Exercise details:
Could you output all of the records below exactly as they appear?

Stored data entries:
[Start of section]
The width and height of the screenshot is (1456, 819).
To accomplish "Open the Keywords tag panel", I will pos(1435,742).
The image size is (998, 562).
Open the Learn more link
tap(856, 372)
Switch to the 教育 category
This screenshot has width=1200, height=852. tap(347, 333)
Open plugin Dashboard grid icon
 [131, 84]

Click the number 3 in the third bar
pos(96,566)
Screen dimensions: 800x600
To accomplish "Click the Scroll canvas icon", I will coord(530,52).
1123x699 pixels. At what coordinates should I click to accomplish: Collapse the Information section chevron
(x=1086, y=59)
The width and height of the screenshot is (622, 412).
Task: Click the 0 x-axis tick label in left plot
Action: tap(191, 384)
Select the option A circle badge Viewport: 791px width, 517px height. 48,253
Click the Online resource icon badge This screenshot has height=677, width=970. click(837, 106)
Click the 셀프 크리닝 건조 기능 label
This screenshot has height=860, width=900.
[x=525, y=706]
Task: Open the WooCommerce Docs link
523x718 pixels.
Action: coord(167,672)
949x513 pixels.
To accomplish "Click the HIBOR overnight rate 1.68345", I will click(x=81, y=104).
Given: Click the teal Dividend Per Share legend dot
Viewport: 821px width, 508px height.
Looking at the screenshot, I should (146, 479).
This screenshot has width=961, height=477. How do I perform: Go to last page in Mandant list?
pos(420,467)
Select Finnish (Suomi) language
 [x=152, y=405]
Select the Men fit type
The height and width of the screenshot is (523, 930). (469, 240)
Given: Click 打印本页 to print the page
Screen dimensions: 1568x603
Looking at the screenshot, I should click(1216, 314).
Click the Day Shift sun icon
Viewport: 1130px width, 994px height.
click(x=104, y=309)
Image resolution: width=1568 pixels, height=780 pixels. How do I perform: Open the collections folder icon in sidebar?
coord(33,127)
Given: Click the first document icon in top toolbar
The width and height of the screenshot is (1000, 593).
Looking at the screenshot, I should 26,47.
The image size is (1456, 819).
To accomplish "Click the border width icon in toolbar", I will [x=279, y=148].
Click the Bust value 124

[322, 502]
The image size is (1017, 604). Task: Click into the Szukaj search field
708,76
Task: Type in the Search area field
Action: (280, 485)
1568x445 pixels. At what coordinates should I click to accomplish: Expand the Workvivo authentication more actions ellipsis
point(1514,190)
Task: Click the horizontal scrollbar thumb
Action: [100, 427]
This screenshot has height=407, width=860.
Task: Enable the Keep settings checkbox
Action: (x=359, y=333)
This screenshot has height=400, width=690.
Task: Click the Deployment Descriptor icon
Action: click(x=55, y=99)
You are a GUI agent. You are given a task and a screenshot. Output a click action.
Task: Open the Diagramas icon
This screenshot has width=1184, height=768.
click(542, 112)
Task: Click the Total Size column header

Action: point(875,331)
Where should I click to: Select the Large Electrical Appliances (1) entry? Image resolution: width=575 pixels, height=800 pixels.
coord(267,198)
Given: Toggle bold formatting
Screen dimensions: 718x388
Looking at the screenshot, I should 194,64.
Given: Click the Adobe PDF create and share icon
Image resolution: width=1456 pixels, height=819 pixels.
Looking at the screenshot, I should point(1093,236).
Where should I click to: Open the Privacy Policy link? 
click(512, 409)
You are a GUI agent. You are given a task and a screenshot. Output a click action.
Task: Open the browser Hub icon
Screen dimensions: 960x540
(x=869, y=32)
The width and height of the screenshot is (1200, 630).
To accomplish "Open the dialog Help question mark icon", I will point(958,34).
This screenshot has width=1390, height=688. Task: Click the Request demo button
[End of section]
Expected output:
The width and height of the screenshot is (1456, 819).
To accomplish "Open the Keywords tag panel", I will pos(1435,742).
The image size is (998, 562).
Open the Learn more link
tap(856, 372)
Switch to the 教育 category
This screenshot has width=1200, height=852. tap(347, 333)
Open plugin Dashboard grid icon
 [131, 84]

Click the number 3 in the third bar
pos(96,566)
Screen dimensions: 800x600
To accomplish "Click the Scroll canvas icon", I will coord(530,52).
1123x699 pixels. At what coordinates should I click to accomplish: Collapse the Information section chevron
(x=1086, y=59)
The width and height of the screenshot is (622, 412).
Task: Click the 0 x-axis tick label in left plot
Action: tap(191, 384)
Select the option A circle badge Viewport: 791px width, 517px height. 48,253
Click the Online resource icon badge This screenshot has height=677, width=970. click(837, 106)
Click the 셀프 크리닝 건조 기능 label
This screenshot has height=860, width=900.
[x=525, y=706]
Task: Open the WooCommerce Docs link
523x718 pixels.
Action: coord(167,672)
949x513 pixels.
To accomplish "Click the HIBOR overnight rate 1.68345", I will click(x=81, y=104).
Given: Click the teal Dividend Per Share legend dot
Viewport: 821px width, 508px height.
Looking at the screenshot, I should (146, 479).
This screenshot has width=961, height=477. How do I perform: Go to last page in Mandant list?
pos(420,467)
Select Finnish (Suomi) language
 [x=152, y=405]
Select the Men fit type
The height and width of the screenshot is (523, 930). (469, 240)
Given: Click 打印本页 to print the page
Screen dimensions: 1568x603
Looking at the screenshot, I should click(1216, 314).
Click the Day Shift sun icon
Viewport: 1130px width, 994px height.
click(x=104, y=309)
Image resolution: width=1568 pixels, height=780 pixels. How do I perform: Open the collections folder icon in sidebar?
coord(33,127)
Given: Click the first document icon in top toolbar
The width and height of the screenshot is (1000, 593).
Looking at the screenshot, I should 26,47.
The image size is (1456, 819).
To accomplish "Click the border width icon in toolbar", I will [x=279, y=148].
Click the Bust value 124

[322, 502]
The image size is (1017, 604). Task: Click into the Szukaj search field
708,76
Task: Type in the Search area field
Action: (280, 485)
1568x445 pixels. At what coordinates should I click to accomplish: Expand the Workvivo authentication more actions ellipsis
point(1514,190)
Task: Click the horizontal scrollbar thumb
Action: [100, 427]
This screenshot has height=407, width=860.
Task: Enable the Keep settings checkbox
Action: (x=359, y=333)
This screenshot has height=400, width=690.
Task: Click the Deployment Descriptor icon
Action: click(x=55, y=99)
You are a GUI agent. You are given a task and a screenshot. Output a click action.
Task: Open the Diagramas icon
This screenshot has width=1184, height=768.
click(542, 112)
Task: Click the Total Size column header

Action: point(875,331)
Where should I click to: Select the Large Electrical Appliances (1) entry? Image resolution: width=575 pixels, height=800 pixels.
coord(267,198)
Given: Toggle bold formatting
Screen dimensions: 718x388
Looking at the screenshot, I should 194,64.
Given: Click the Adobe PDF create and share icon
Image resolution: width=1456 pixels, height=819 pixels.
Looking at the screenshot, I should point(1093,236).
Where should I click to: Open the Privacy Policy link? 
click(512, 409)
You are a GUI agent. You are given a task and a screenshot. Output a click action.
Task: Open the browser Hub icon
Screen dimensions: 960x540
(x=869, y=32)
The width and height of the screenshot is (1200, 630).
To accomplish "Open the dialog Help question mark icon", I will point(958,34).
This screenshot has width=1390, height=688. Task: Click the Request demo button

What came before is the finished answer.